Saying it had taken longer than he expected, Sa-heon walked over with long strides—only to sense that the atmosphere was strange. Completely unaware of the disaster at the sink, he looked at Seo-eul’s face, then at the squirming Ye Ju-yeol, then at the fragments of ham rolling around on the cutting board, and asked in confusion:
“…What is this, modern art?”
“…….”
“Did you two game again?”
He asked because it felt like someone like PD Jeon Jae-yeon must have stormed in earlier—but the silence that followed was heavy. Never would he have imagined that this was supposed to be ingredient prep. He stared down at the sausage pieces carved into diamond shapes. Is this edible? he wondered, but the answer was simple: why would he eat something he did not know whose hands had mauled?
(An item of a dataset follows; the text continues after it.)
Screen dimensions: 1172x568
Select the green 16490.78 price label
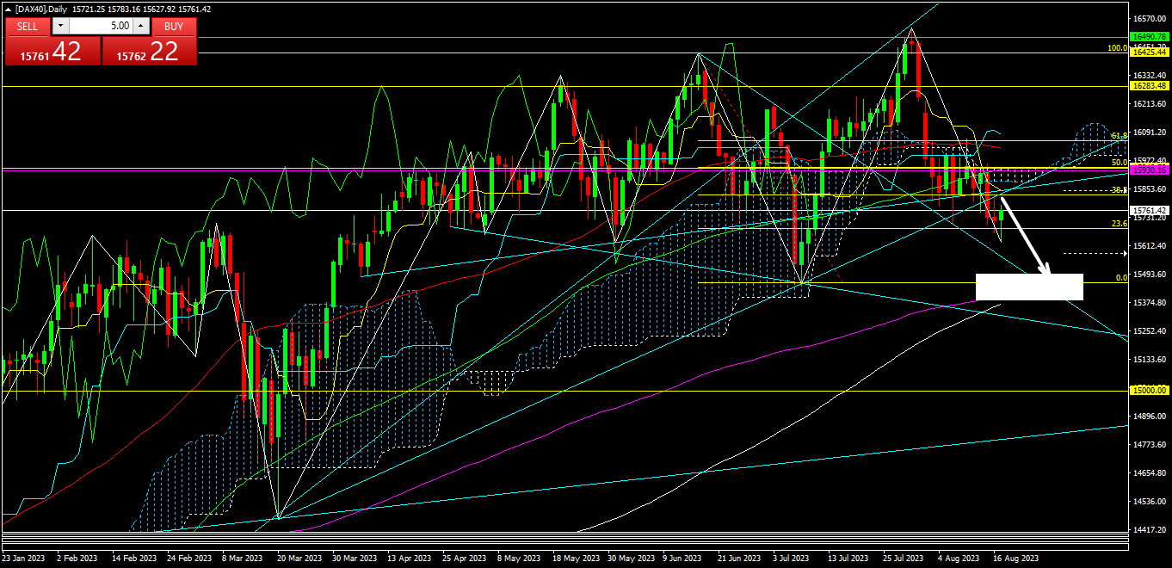click(1150, 37)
Unexpectedly, he was the clean-freak one. Right now, there was only one thing to do. Should I throw all this out? He grabbed a food-waste bag to toss everything, but Seo-eul startled, jumped, and quickly slapped a hand over his mouth.

What now.
Lowering himself to match his height despite not understanding a thing, Seo Sa-heon only lifted his brows.
When Seo-eul asked why he would throw away perfectly fine ham, Sa-heon shot back a look meaning, How does that look fine to you? And Seo-eul, clearing his throat, dodged the point.
It clearly was not some gaming aftermath, and Sa-heon’s eyes narrowed instinctively. Finally, unable to handle the tension, Yoon Hyuk confessed with an air of guilty honesty. Only then could Sa-heon grasp the situation. The two looked inwardly wounded that their ham had been treated like garbage, but Sa-heon could not help but burst out in a chuckle.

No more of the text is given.